(SOURCE DATA)

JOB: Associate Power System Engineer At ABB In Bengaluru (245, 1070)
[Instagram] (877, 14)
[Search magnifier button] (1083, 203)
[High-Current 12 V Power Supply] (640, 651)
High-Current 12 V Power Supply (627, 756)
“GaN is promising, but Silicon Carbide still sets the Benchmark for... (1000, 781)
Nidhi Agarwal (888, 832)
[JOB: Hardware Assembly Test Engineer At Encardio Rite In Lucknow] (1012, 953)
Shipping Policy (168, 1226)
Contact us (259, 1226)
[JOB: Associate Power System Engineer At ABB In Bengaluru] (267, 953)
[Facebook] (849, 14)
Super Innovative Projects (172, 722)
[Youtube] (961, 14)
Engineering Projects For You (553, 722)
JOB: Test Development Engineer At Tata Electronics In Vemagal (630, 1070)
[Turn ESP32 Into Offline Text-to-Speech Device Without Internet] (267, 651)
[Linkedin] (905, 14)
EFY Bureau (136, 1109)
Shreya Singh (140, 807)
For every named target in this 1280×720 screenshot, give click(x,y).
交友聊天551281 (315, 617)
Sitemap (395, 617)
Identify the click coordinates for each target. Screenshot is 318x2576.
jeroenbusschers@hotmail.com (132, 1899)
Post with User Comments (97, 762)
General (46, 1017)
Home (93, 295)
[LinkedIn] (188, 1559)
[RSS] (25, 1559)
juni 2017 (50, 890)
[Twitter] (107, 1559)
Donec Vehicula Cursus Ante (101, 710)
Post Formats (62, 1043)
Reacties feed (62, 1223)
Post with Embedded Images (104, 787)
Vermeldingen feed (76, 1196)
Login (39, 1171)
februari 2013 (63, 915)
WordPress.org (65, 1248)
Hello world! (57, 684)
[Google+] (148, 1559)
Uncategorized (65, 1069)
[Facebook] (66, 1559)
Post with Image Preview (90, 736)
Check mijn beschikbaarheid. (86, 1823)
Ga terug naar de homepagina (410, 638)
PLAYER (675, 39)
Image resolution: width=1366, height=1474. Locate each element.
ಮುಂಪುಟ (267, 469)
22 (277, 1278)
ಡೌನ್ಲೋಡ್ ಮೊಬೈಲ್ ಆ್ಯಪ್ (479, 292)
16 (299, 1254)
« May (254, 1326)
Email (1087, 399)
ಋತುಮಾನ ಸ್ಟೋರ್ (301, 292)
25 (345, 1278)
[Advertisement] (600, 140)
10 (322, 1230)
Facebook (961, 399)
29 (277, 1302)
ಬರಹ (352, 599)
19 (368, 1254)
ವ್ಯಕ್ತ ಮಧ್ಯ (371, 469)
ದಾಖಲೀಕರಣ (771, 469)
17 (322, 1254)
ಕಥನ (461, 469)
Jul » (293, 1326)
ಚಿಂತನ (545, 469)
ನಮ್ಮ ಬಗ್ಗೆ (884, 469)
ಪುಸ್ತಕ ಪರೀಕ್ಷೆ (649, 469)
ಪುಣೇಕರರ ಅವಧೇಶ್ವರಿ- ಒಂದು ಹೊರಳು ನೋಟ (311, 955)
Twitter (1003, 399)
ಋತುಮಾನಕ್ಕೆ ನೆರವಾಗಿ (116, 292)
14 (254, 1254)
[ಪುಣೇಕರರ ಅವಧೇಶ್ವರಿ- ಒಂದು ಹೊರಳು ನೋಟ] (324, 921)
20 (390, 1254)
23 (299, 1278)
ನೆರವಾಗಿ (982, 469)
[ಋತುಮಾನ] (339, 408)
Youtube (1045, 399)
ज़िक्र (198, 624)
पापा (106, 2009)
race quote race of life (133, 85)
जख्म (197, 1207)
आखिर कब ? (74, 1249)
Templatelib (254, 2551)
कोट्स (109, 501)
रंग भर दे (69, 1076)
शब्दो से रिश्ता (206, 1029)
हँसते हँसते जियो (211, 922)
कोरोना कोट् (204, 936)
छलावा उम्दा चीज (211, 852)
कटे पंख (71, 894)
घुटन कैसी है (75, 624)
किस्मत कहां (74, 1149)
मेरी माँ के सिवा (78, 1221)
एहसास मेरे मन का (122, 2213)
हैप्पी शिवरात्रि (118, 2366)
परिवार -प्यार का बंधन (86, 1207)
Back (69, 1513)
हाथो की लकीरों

(End SOURCE DATA)

All lines above from the one holding "[Google+] (148, 1559)" to the one holding "[ಋತುಮಾನ] (339, 408)", inclusive, are to be copied exactly; no other line is wanted.

[Google+] (148, 1559)
Uncategorized (65, 1069)
[Facebook] (66, 1559)
Post with Image Preview (90, 736)
Check mijn beschikbaarheid. (86, 1823)
Ga terug naar de homepagina (410, 638)
PLAYER (675, 39)
Image resolution: width=1366, height=1474. Locate each element.
ಮುಂಪುಟ (267, 469)
22 (277, 1278)
ಡೌನ್ಲೋಡ್ ಮೊಬೈಲ್ ಆ್ಯಪ್ (479, 292)
16 (299, 1254)
« May (254, 1326)
Email (1087, 399)
ಋತುಮಾನ ಸ್ಟೋರ್ (301, 292)
25 (345, 1278)
[Advertisement] (600, 140)
10 (322, 1230)
Facebook (961, 399)
29 (277, 1302)
ಬರಹ (352, 599)
19 (368, 1254)
ವ್ಯಕ್ತ ಮಧ್ಯ (371, 469)
ದಾಖಲೀಕರಣ (771, 469)
17 (322, 1254)
ಕಥನ (461, 469)
Jul » (293, 1326)
ಚಿಂತನ (545, 469)
ನಮ್ಮ ಬಗ್ಗೆ (884, 469)
ಪುಸ್ತಕ ಪರೀಕ್ಷೆ (649, 469)
ಪುಣೇಕರರ ಅವಧೇಶ್ವರಿ- ಒಂದು ಹೊರಳು ನೋಟ (311, 955)
Twitter (1003, 399)
ಋತುಮಾನಕ್ಕೆ ನೆರವಾಗಿ (116, 292)
14 (254, 1254)
[ಪುಣೇಕರರ ಅವಧೇಶ್ವರಿ- ಒಂದು ಹೊರಳು ನೋಟ] (324, 921)
20 (390, 1254)
23 (299, 1278)
ನೆರವಾಗಿ (982, 469)
[ಋತುಮಾನ] (339, 408)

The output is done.